The Fenni were an ancient people of northeastern Europe, first described by Cornelius Tacitus in Germania in AD 98.

Ancient accounts

The Fenni are first mentioned by Cornelius Tacitus in Germania in 98 A.D. Their location is uncertain, due to the vagueness of Tacitus' account: "The Venedi overrun in their predatory excursions all the woody and mountainous tracts between the Peucini and the Fenni".[1][2] The Greco-Roman geographer Ptolemy, who produced his Geographia in ca. 150 AD, mentions a people called the Phinnoi (Φιννοι), generally believed to be synonymous with the Fenni. He locates them in two different areas: a northern group in northern Scandia (Scandinavia), then believed to be an island; and a southern group, apparently dwelling to the East of the upper Vistula river (SE Poland).[3] It remains unclear what was the relationship between the two groups.
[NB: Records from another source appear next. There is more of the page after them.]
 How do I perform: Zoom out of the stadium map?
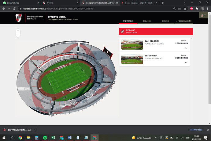(18, 35)
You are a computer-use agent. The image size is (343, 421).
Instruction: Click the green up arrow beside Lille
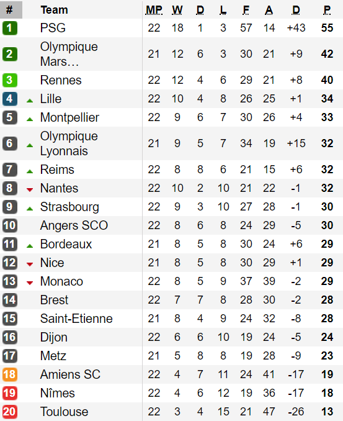pos(30,101)
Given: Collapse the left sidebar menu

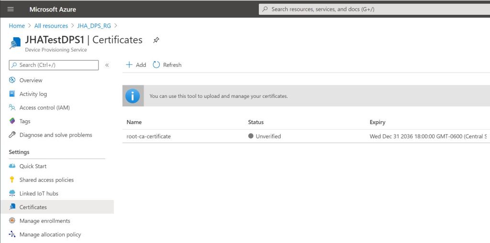Looking at the screenshot, I should pos(107,65).
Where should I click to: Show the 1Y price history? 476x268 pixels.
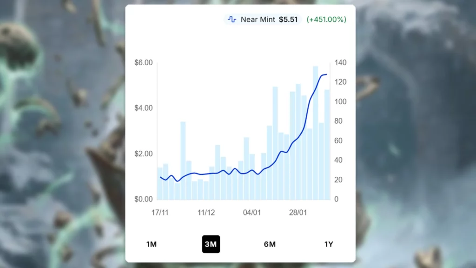point(329,244)
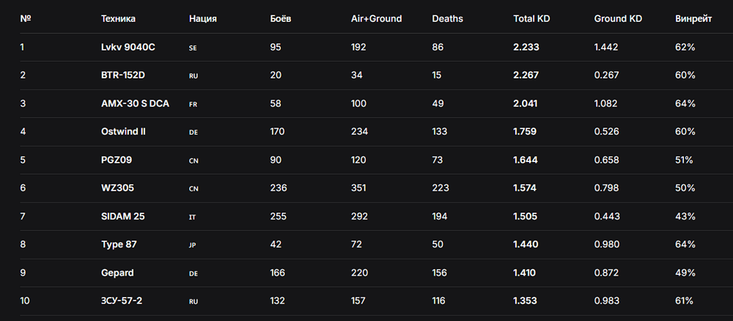Screen dimensions: 733x321
Task: Click the Air+Ground column header
Action: 376,19
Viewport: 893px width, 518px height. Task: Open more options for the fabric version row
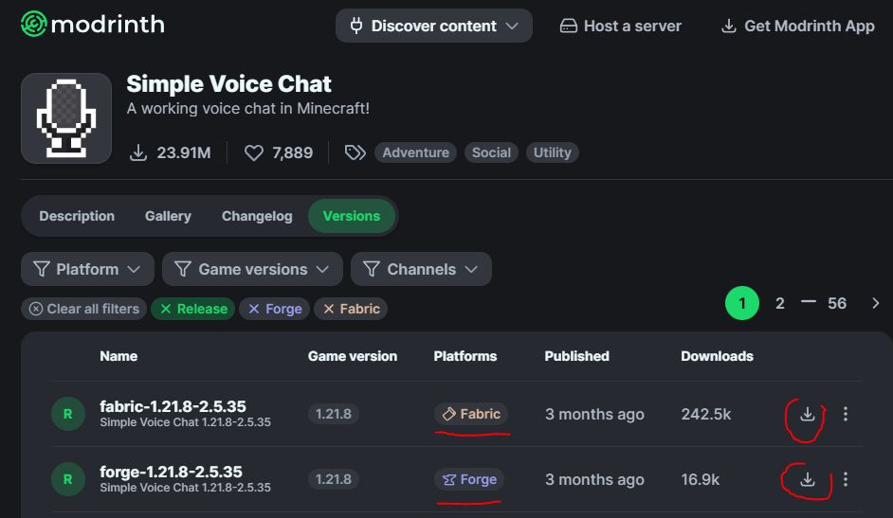click(846, 414)
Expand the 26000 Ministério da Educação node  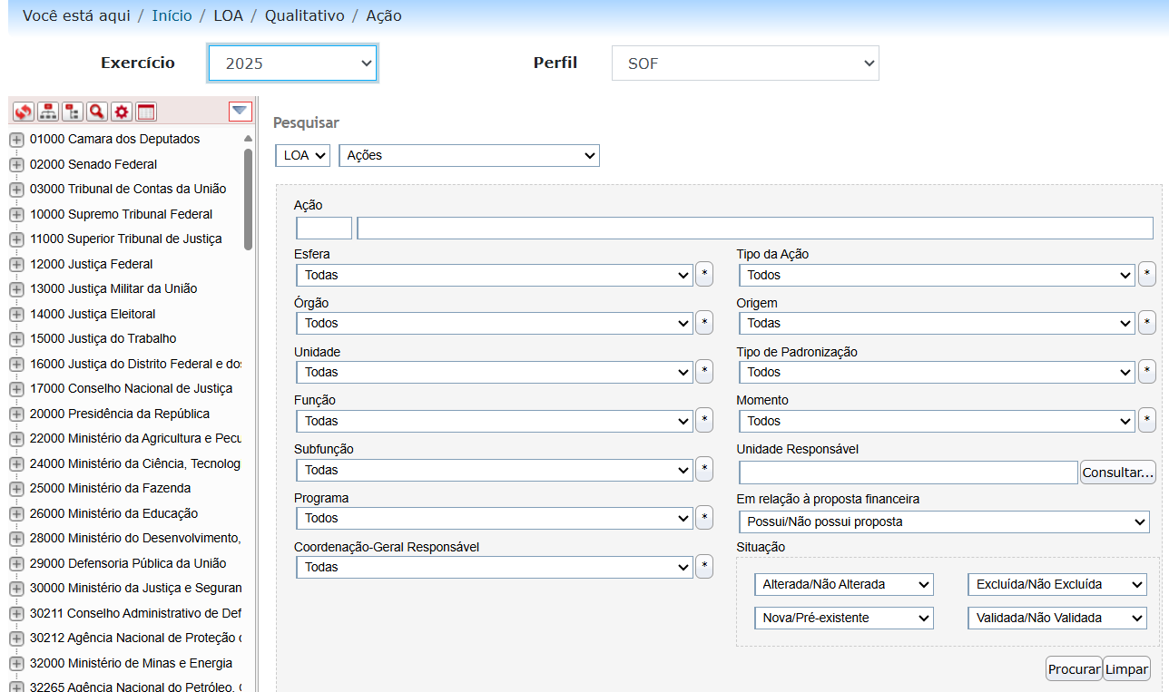[x=16, y=514]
The next ancient mention of the Fenni/Finni is in the Getica of 6th-century chronicler Jordanes. In his description of the island of Scandza (Scandinavia), he mentions three groups with names similar to Ptolemy's Phinnoi, the Screrefennae, Finnaithae and mitissimi Finni ("softest Finns").[4] The Screrefennae is believed to mean the "skiing Finns" and are generally identified with Ptolemy's northern Phinnoi and today's Finns.[5] The Finnaithae have been identified with the Finnveden of southern Sweden. It is unclear who the mitissimi Finni was.

Ethno-linguistic affiliation

Tacitus was unsure whether to classify the Fenni as Germanic or Sarmatian.[1] The vagueness of his account has left the identification of the Fenni open to a variety of theories. It has been suggested that the Romans may have used Fenni as a generic name, to denote the various non-Germanic (i.e. Balto-Slavic and Finno-Ugric) tribes of north-eastern Europe.[6] Against this argument is the fact that Tacitus distinguishes the Fenni from other probably non-Germanic peoples of the region, such as the Aestii and the Veneti.[7]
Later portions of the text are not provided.